*Required action*
What is needed is the exact text of each line in the listing below from the one with "The image size" up to and including the one with "Where should I", and no pictures.

*Data to process*
☆ ☆ ☆

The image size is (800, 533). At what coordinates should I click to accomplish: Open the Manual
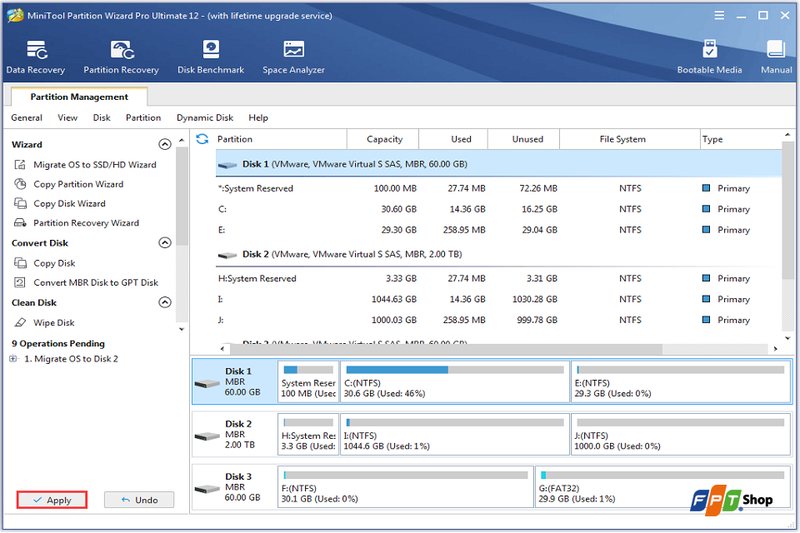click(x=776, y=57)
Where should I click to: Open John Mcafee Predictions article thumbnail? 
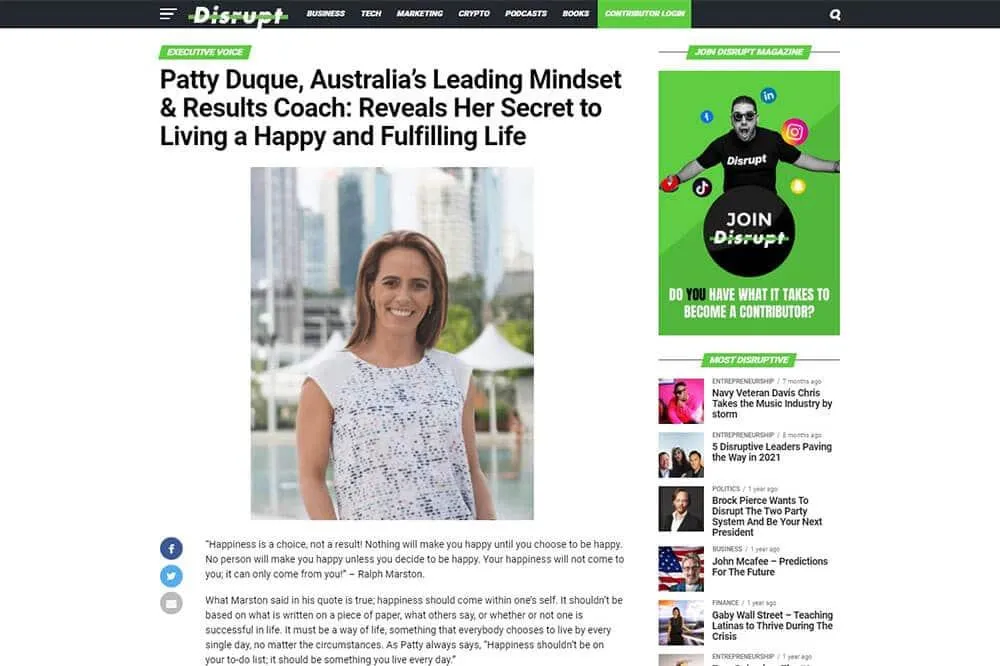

☆ ☆ ☆

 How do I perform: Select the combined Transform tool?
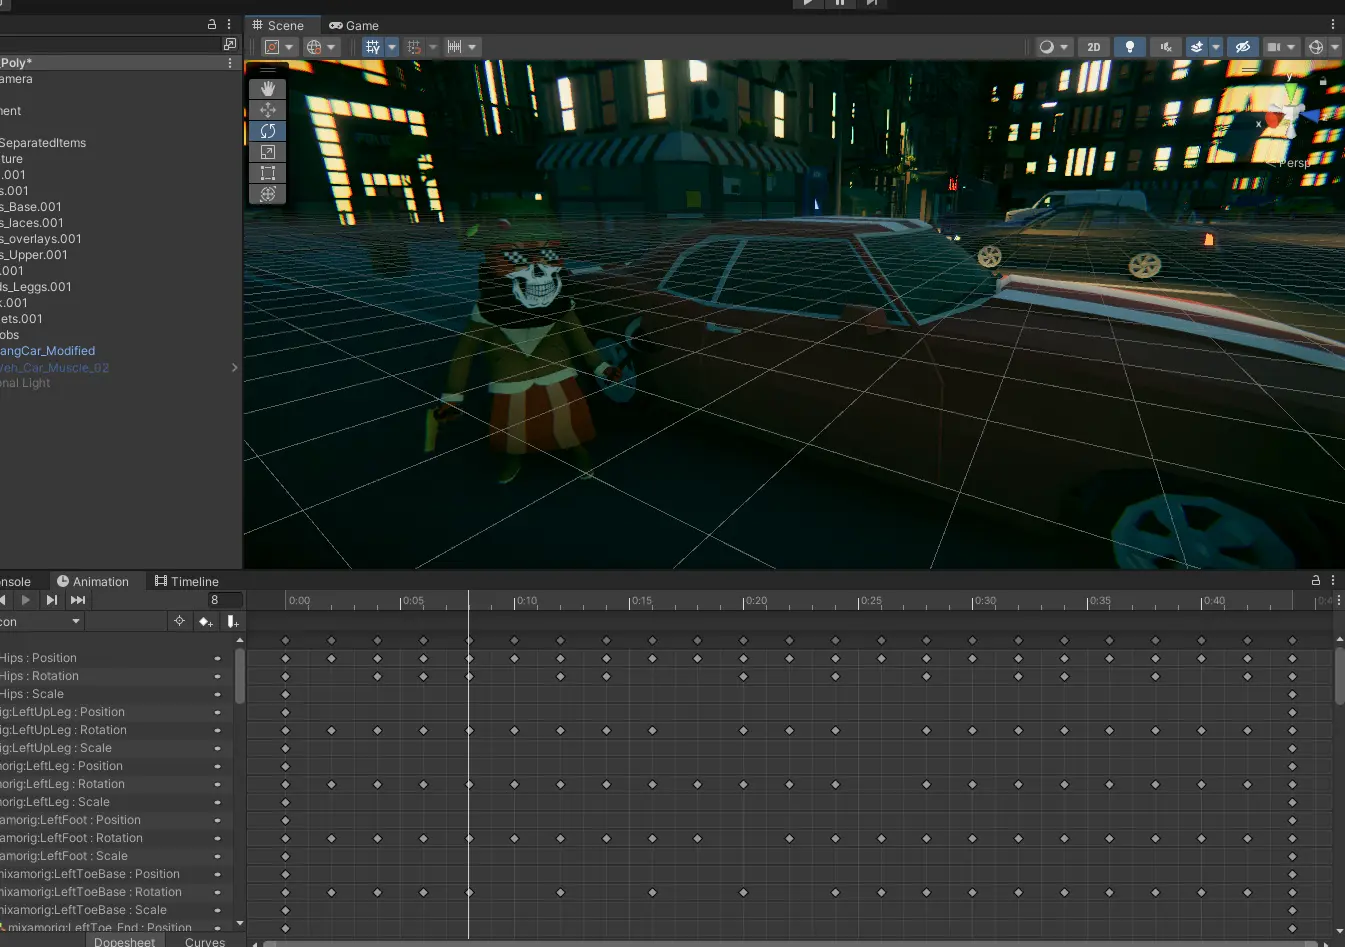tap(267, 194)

☆ ☆ ☆

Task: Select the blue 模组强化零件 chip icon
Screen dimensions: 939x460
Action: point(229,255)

☆ ☆ ☆

*Answer to the problem*
The image size is (800, 533). At what coordinates should I click to accomplish: Open the Manual
click(x=776, y=57)
Where should I click to: Open John Mcafee Predictions article thumbnail? 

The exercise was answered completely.